Find every line of the listing below where "agent" appears, and copy it.

Start of Records shown

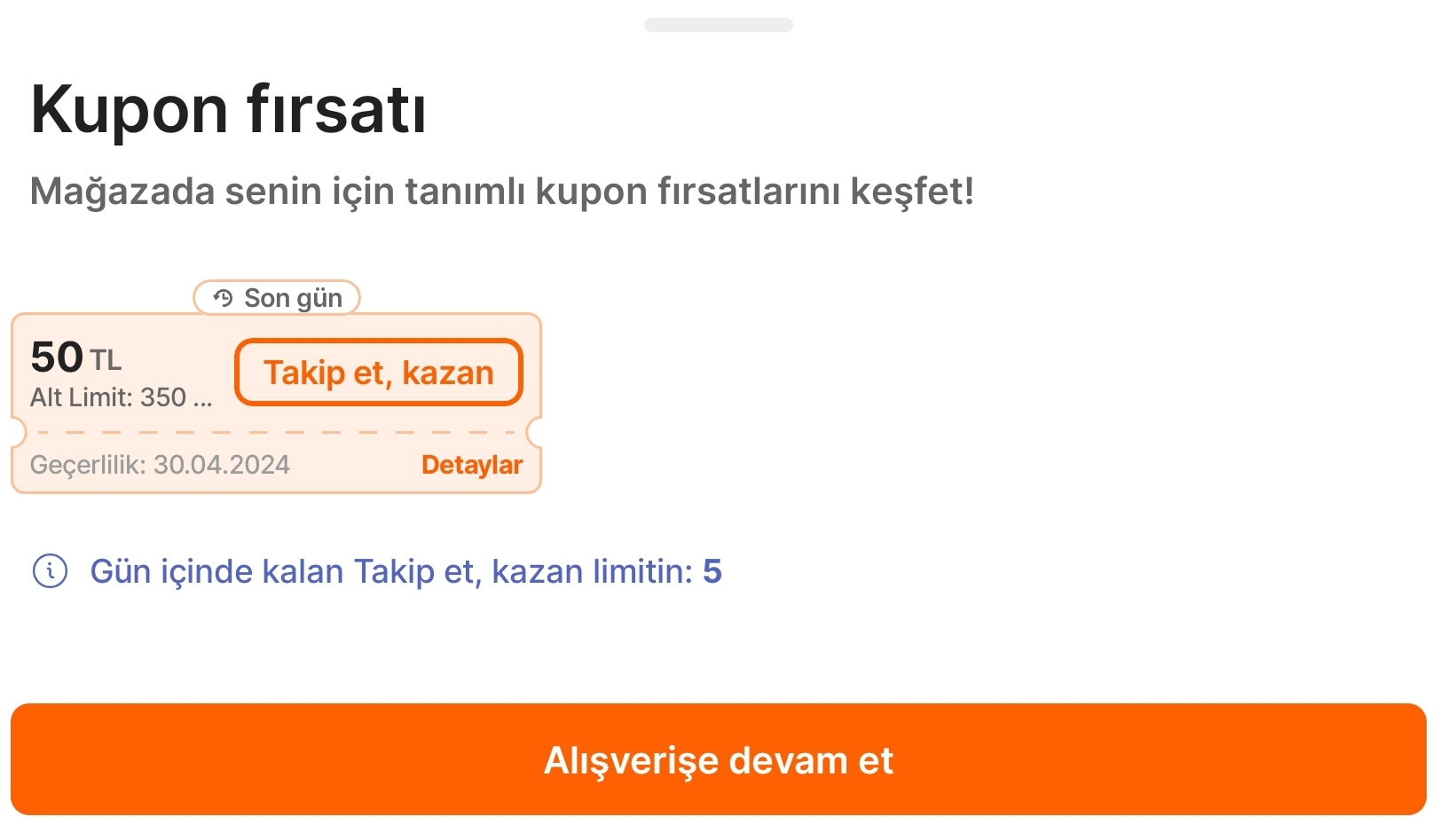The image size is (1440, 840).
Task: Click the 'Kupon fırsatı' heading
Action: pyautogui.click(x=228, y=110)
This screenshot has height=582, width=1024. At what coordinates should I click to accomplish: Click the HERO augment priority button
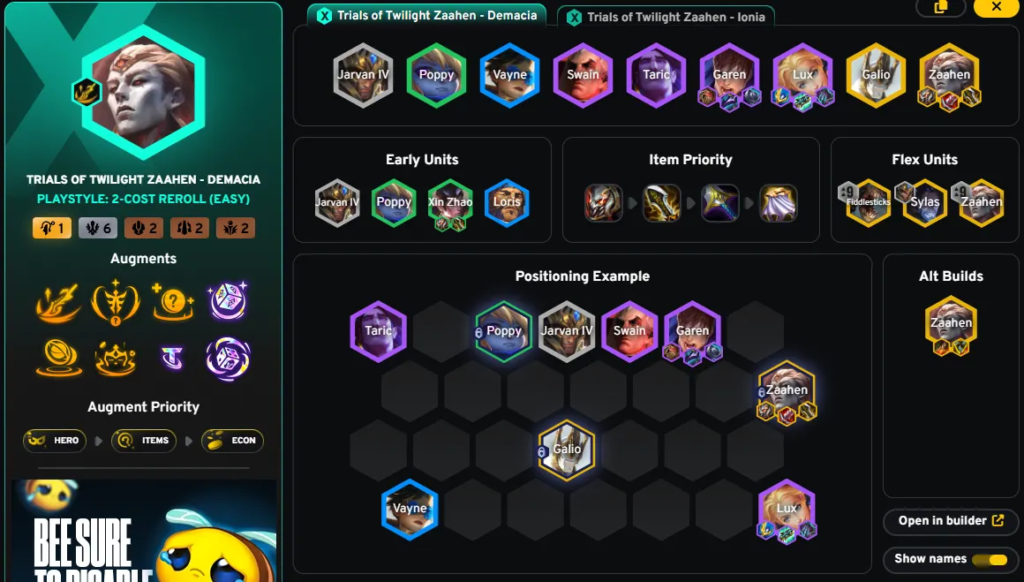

End of Records shown
Start of Records shown

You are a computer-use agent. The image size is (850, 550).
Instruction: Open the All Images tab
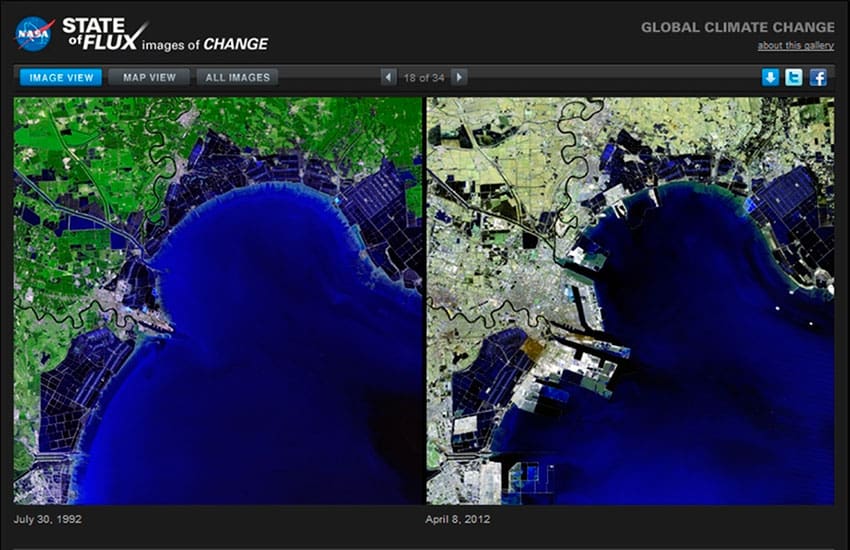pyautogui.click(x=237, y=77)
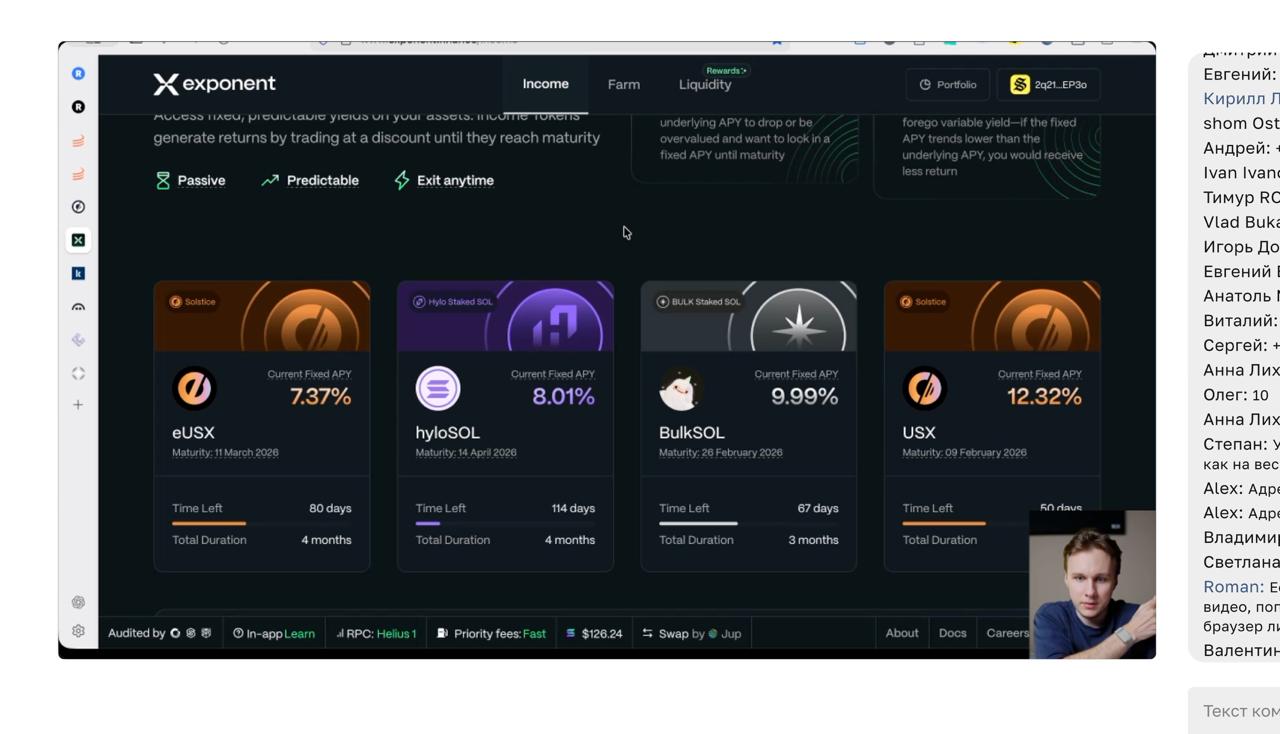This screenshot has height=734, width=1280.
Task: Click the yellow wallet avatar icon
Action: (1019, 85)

End of Records shown
Start of Records shown

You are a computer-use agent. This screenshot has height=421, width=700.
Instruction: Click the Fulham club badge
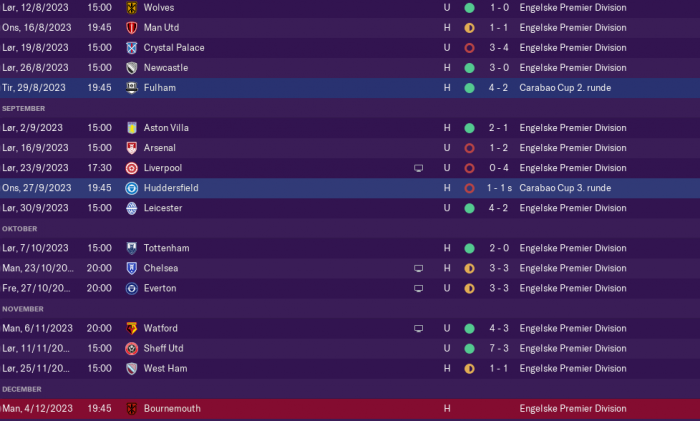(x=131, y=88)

End of Records shown

◆ **Task answer**:
You are a computer-use agent. The image size is (850, 550).
You are a computer-use agent. This screenshot has height=421, width=700.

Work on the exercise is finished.